Now, I start my review. Many questions in the SaaS Lens are focused on how you are managing a multi-tenant application. This is the first question for the Operational Excellence pillar. I can also add some notes to explain my answer better or take note of what I want to improve.

I don’t need to answer all questions to start improving my SaaS application. For example, this is the improvement plan based on my answer to the previous question. For each point here, I can click and get more information on how to implement that on AWS.

Moving to the Reliability pillar, I feel more confident because of the techniques I used to separate individual tenants of my SaaS application in their own “sandbox” environment.

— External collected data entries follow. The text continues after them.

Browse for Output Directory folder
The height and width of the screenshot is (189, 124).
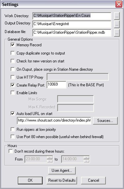(x=117, y=24)
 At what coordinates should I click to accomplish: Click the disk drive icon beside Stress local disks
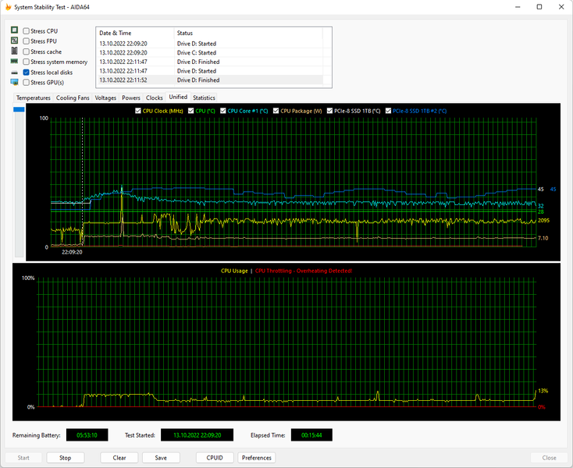[14, 72]
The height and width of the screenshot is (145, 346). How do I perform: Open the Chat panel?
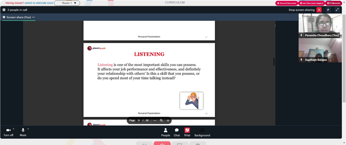coord(177,132)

As I expect, no risks are detected this time!

When I finish reviewing the SaaS Lens for my workload, I get an overview of the detected risks. Here, I can also save a milestone that I can use later to compare my status and estimate my improvements.

Just below that, I get a suggestion on what to focus on next. Again, I can click and get in-depth suggestion on how to mitigate the risk.

As often happens in IT services, this is an iterative process. The AWS Well-Architected Tool helps quantify the risks and gives me a path to follow to continuously improve my SaaS application.

Available Now
The SaaS Lens is available today in all regions where the AWS Well-Architected Tool is offered, as described in the AWS Regional Services List. It can be applied to existing workloads, or used for new workloads you define in the tool.

There are no costs in using the AWS Well-Architected Tool; you can use it to improve the application you are working on, or to get visibility into multiple workloads used by the department or area you are working with.